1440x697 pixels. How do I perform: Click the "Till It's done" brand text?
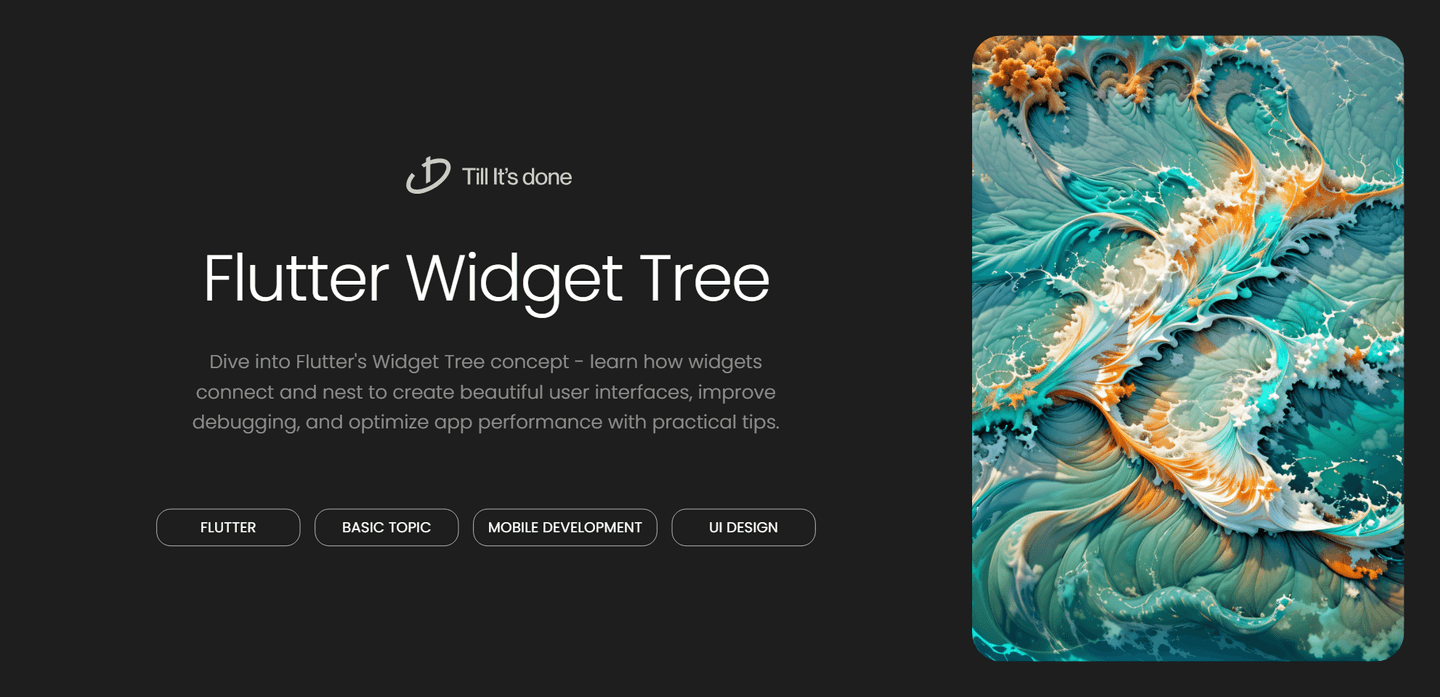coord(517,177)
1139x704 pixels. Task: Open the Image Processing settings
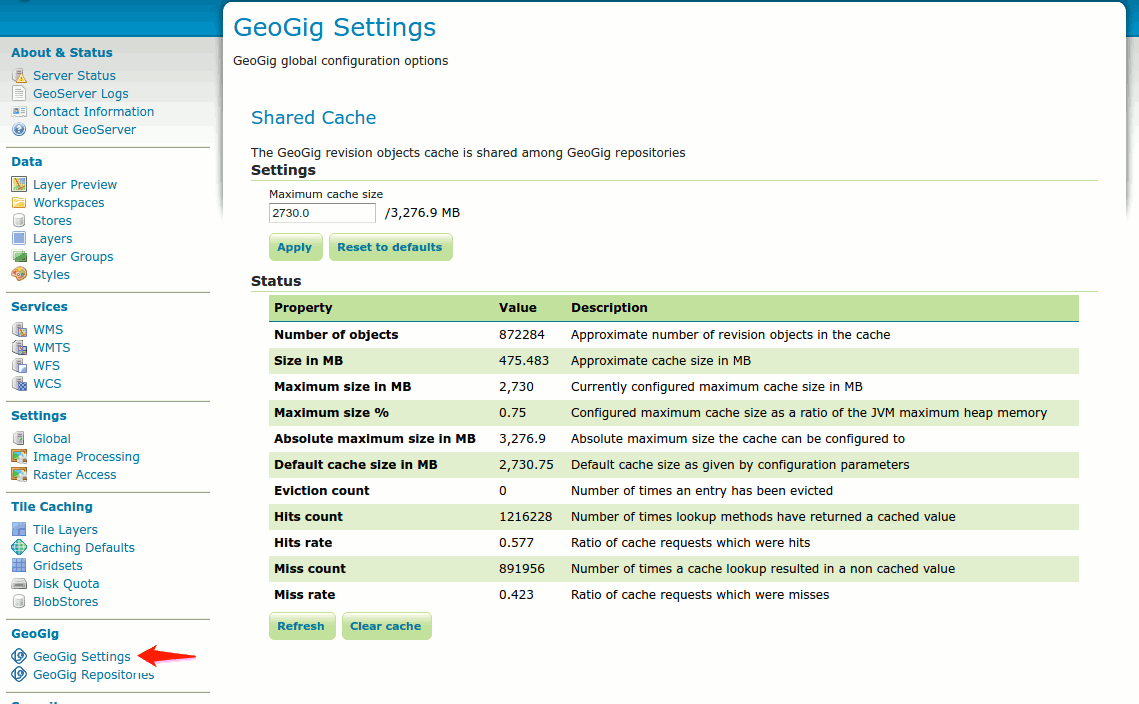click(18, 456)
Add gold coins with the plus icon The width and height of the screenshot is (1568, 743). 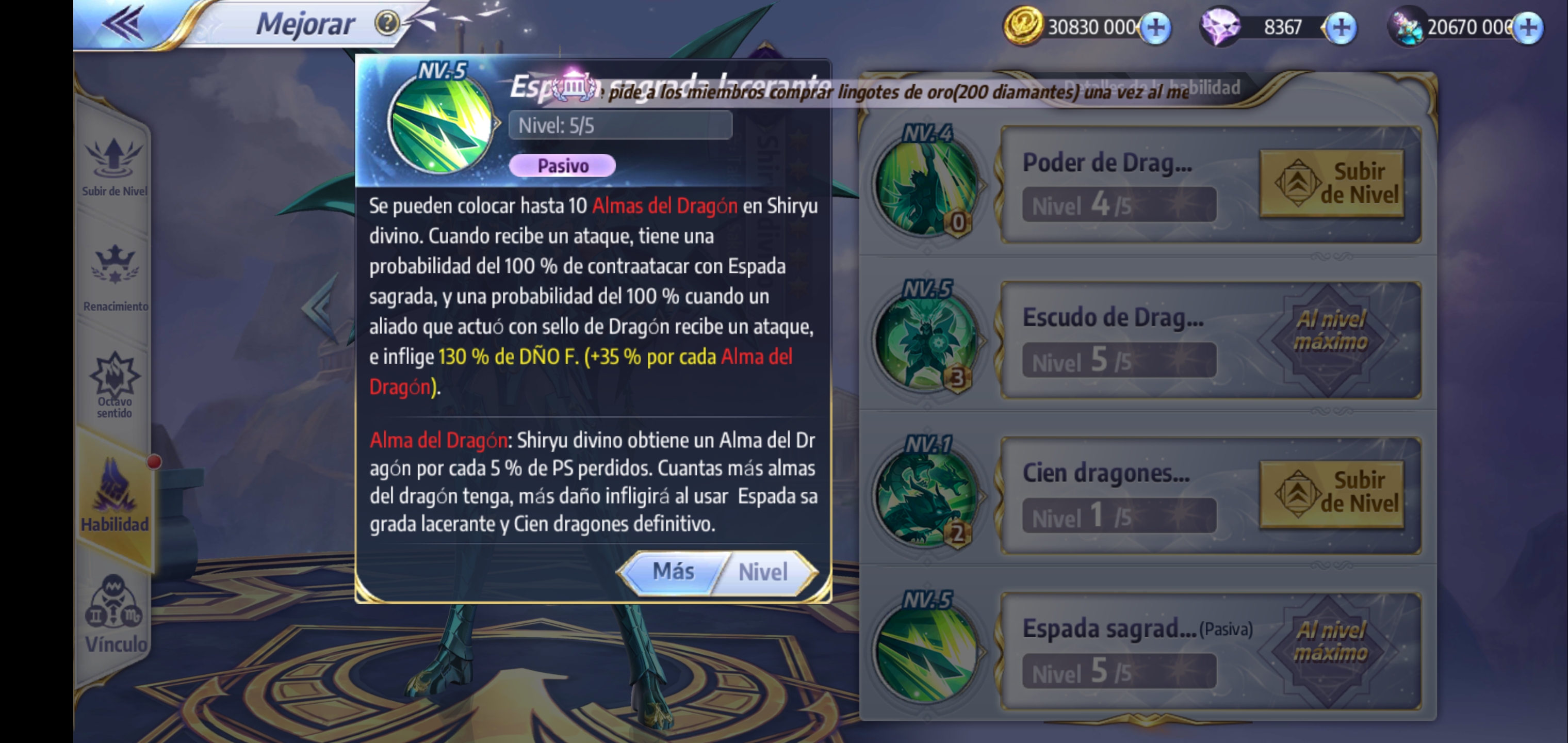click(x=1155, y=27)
----------------------------------------
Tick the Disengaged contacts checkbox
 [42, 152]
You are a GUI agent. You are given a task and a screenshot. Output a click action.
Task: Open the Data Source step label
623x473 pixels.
----------------------------------------
■ To do:
All lines in the data above from the one with "Task: Open the Data Source step label" through the one with "623x473 pixels." must be repeated exactly, and no others.

■ Exercise result:
Task: Open the Data Source step label
623x473 pixels.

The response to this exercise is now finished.